After playing with this device for a couple of weeks, I love it. It is a perfect little laptop for surfing the internet, blogging, and listening to music. It also would be a wonderful little laptop to use as a dump station if you needed to make more room on your camera’s memory cards, while out in the field.

The screen is an 8.9″ LCD, with a native format of 1024×600. Yes it is a fairly wide small screen, but it is perfect for reading web pages and such. It produces very crisp and clean images and text.

The machine comes with an Intel Atom processor running at 1.6 Ghz, 1 GB of memory, and a 160 GB hard drive. This is not a powerhouse by any means, but it is more than sufficient for the purposes for which it was designed.

I have even played World of Warcraft on this computer some. It runs it fairly well at lower graphics settings, but the writing in the game is a bit small for me to see, and without an external mouse, nearly unplayable. The AAO will run lots of games just fine however, especially older titles, that aren’t as demanding as current releases.

• • •

#### [Complete the following]
a: From the laptop review, list every hardware component it names along with the specification given for each.
b: Reproduce a passage from the laptop review, beginning at the words "The screen is" and stopping after the words "images and text.".

#### [Entries]
• • •

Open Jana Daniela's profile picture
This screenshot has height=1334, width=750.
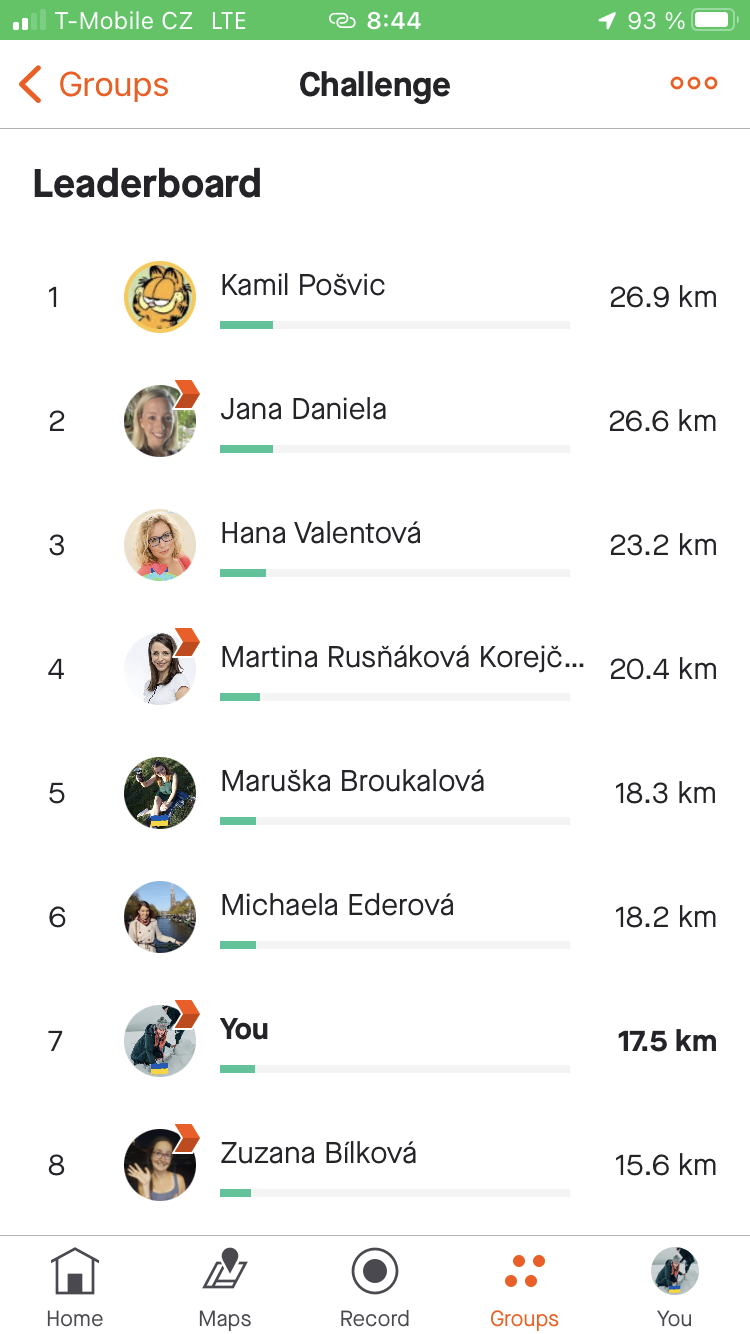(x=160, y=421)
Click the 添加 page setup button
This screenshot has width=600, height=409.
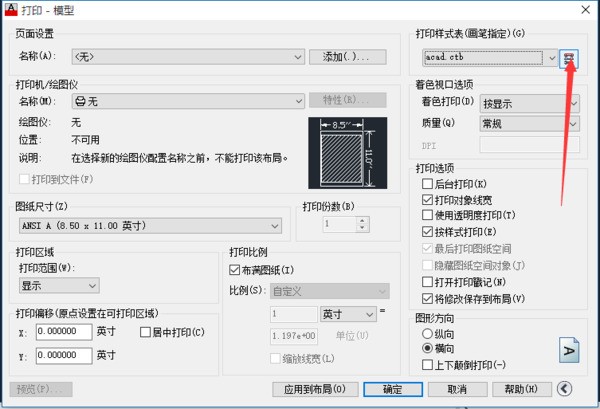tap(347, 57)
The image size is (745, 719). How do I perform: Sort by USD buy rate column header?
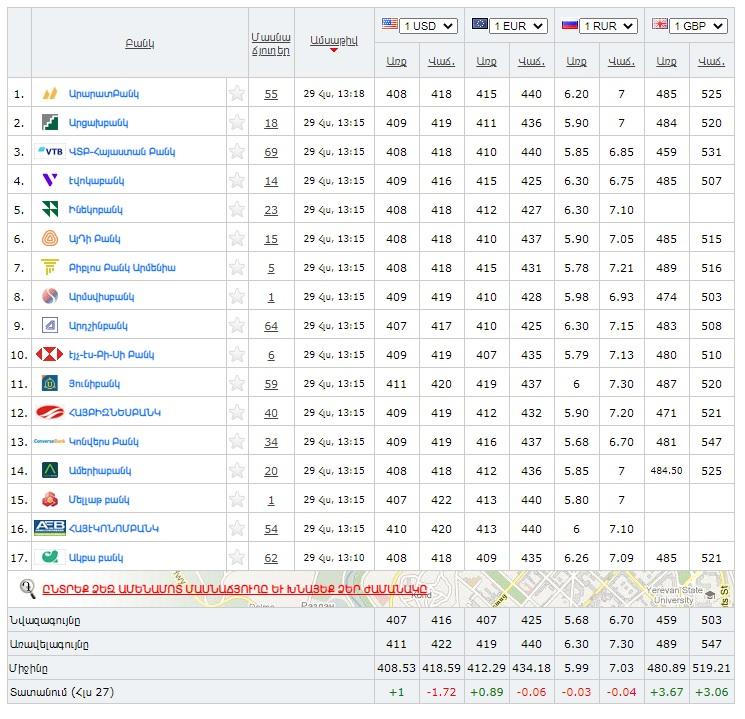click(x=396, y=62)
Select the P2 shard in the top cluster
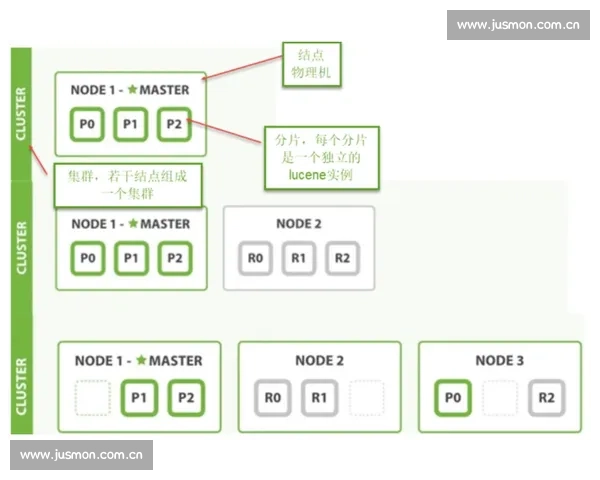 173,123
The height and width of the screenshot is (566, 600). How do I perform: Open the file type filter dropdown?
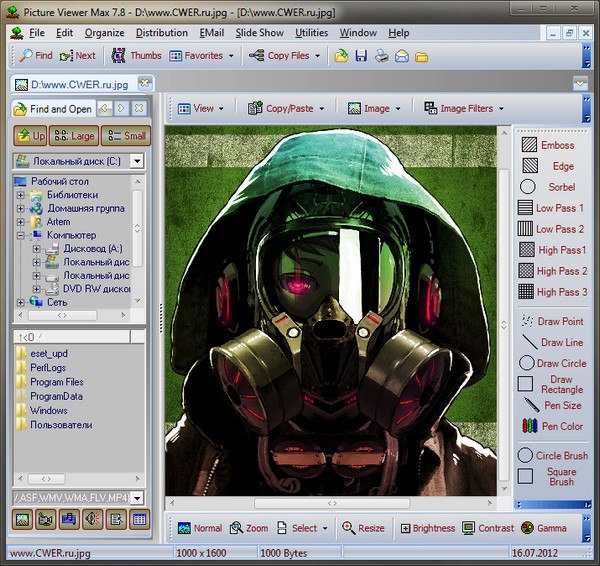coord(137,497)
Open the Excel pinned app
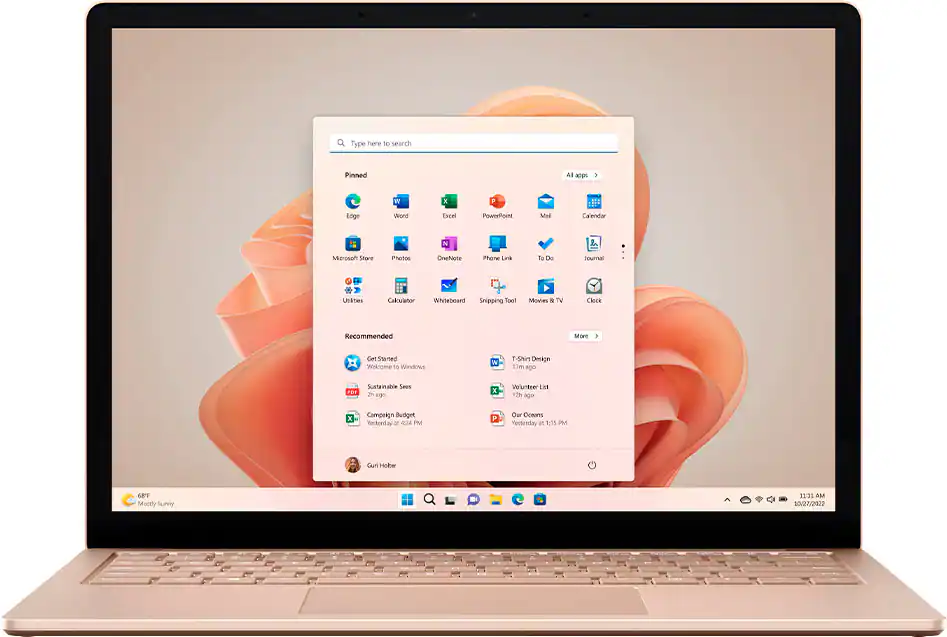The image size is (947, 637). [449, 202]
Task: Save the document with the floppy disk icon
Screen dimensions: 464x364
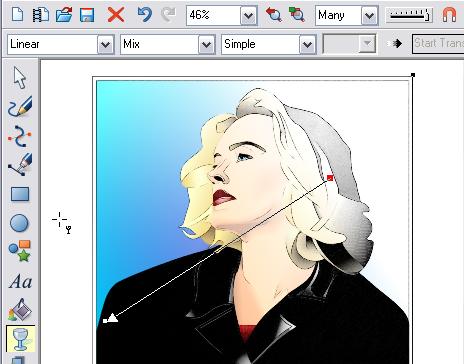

• • •

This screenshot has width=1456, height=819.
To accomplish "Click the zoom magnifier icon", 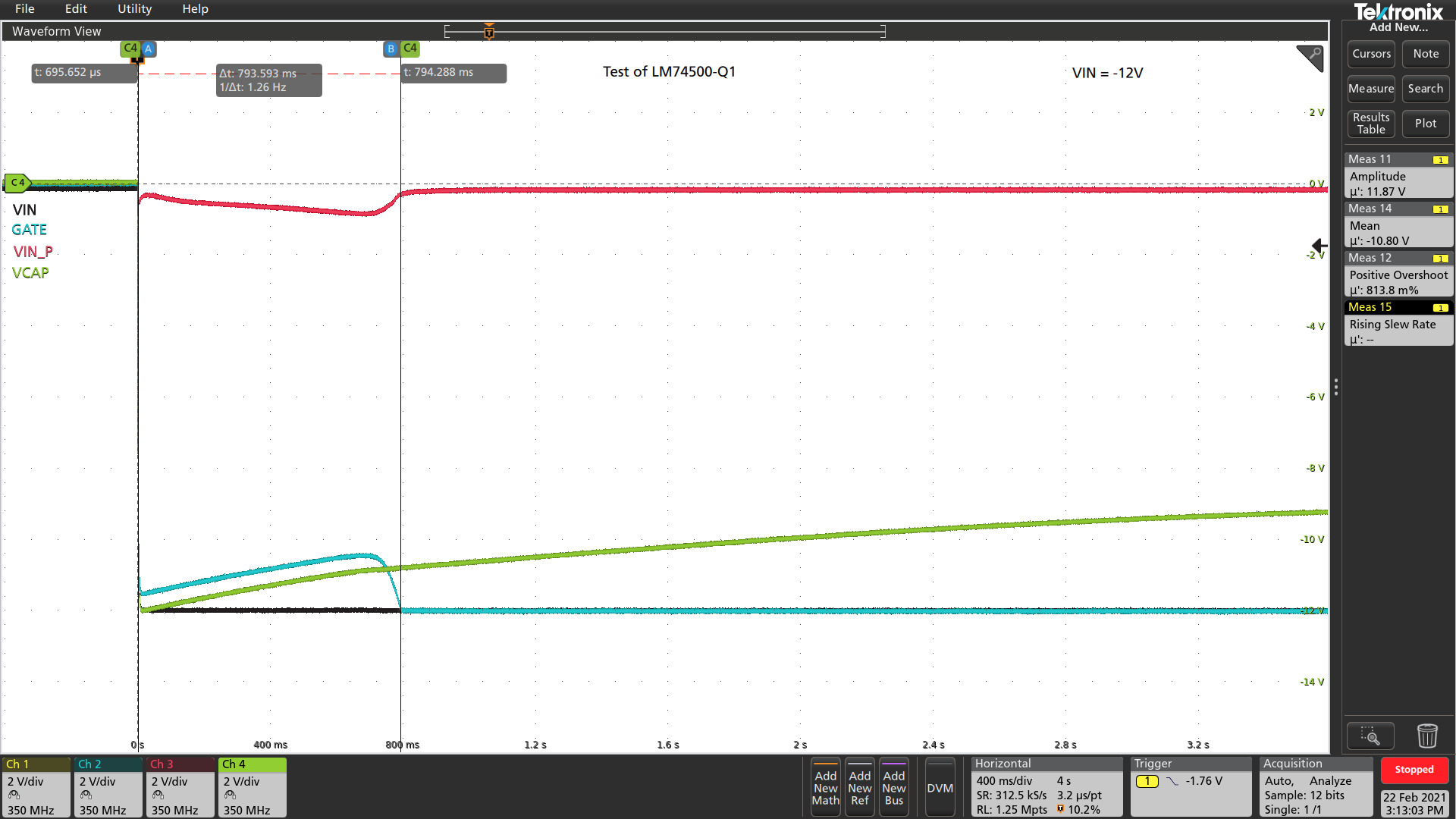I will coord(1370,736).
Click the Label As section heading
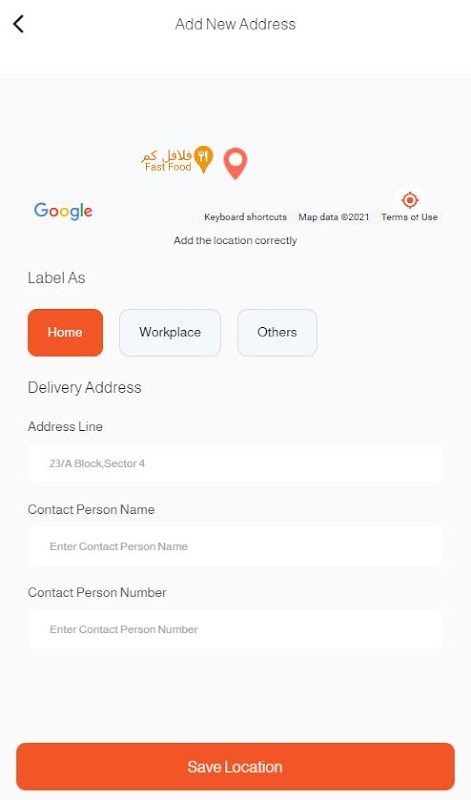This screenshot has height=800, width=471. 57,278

• • •

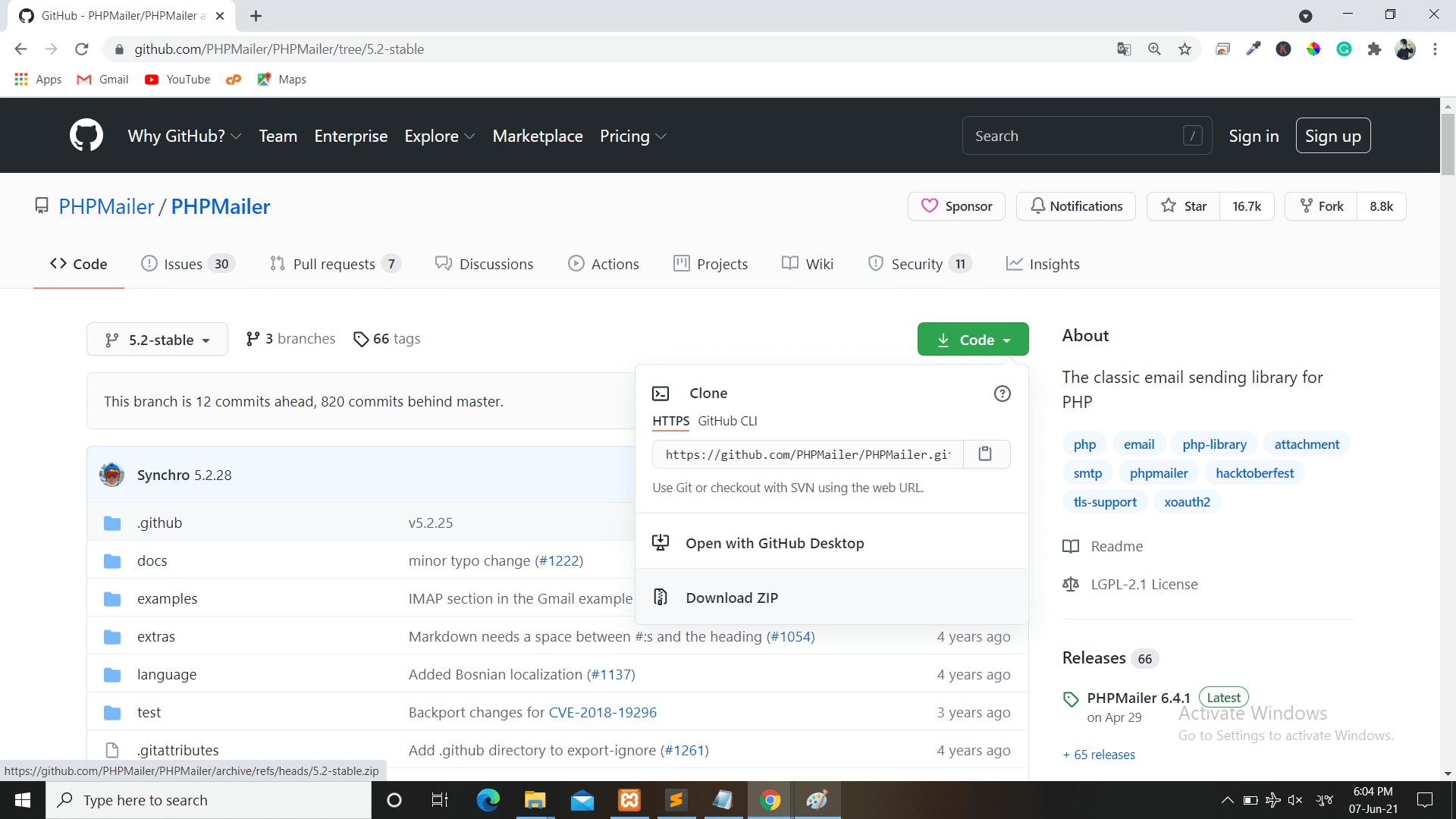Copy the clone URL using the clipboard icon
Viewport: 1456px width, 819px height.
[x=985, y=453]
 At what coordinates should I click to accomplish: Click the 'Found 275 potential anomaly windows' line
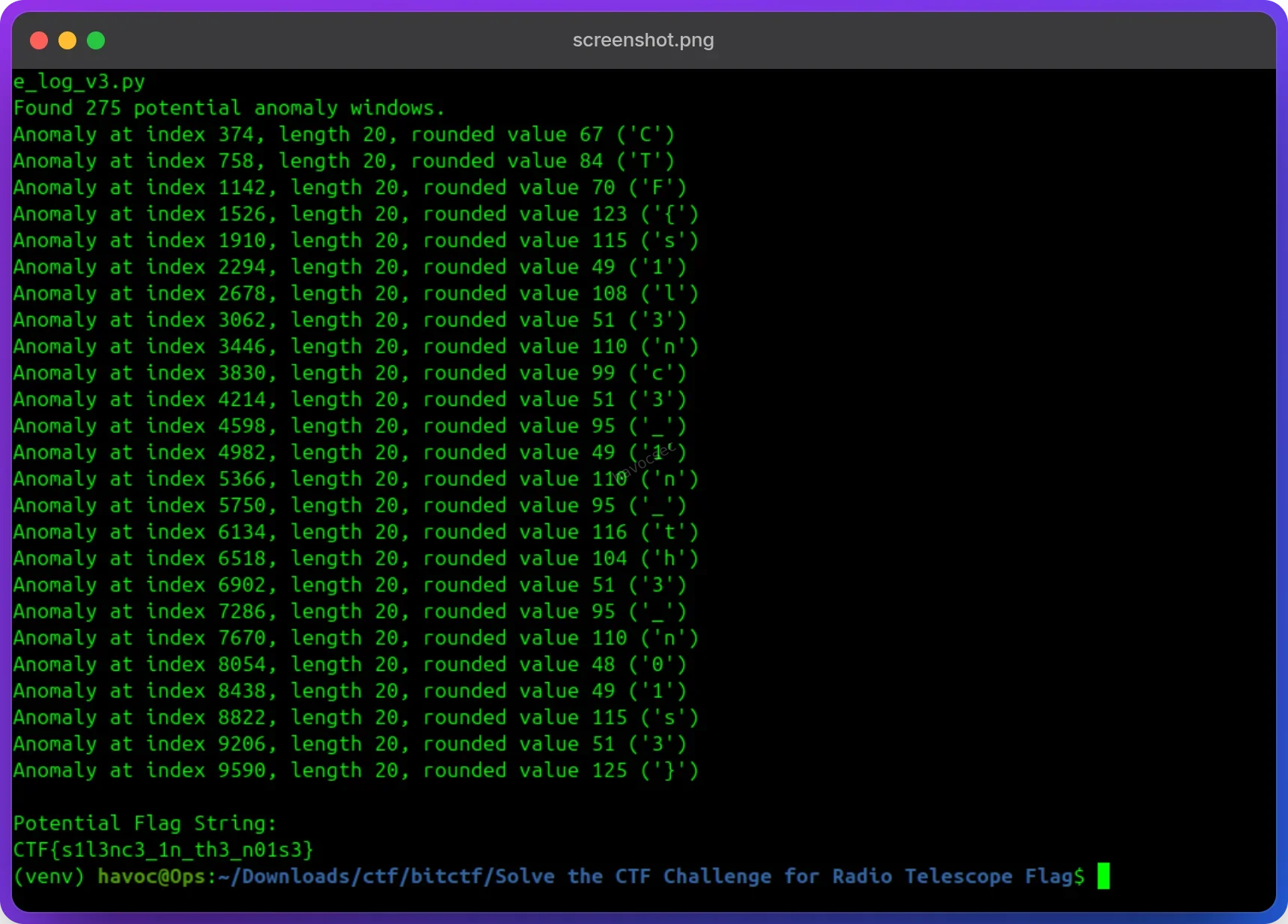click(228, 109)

• • •

#### [Task-by-task answers]
a:
- Screen: 8.9″ LCD, native format of 1024×600
- Processor: Intel Atom, running at 1.6 Ghz
- Memory: 1 GB
- Hard drive: 160 GB

b:
The screen is an 8.9″ LCD, with a native format of 1024×600. Yes it is a fairly wide small screen, but it is perfect for reading web pages and such. It produces very crisp and clean images and text.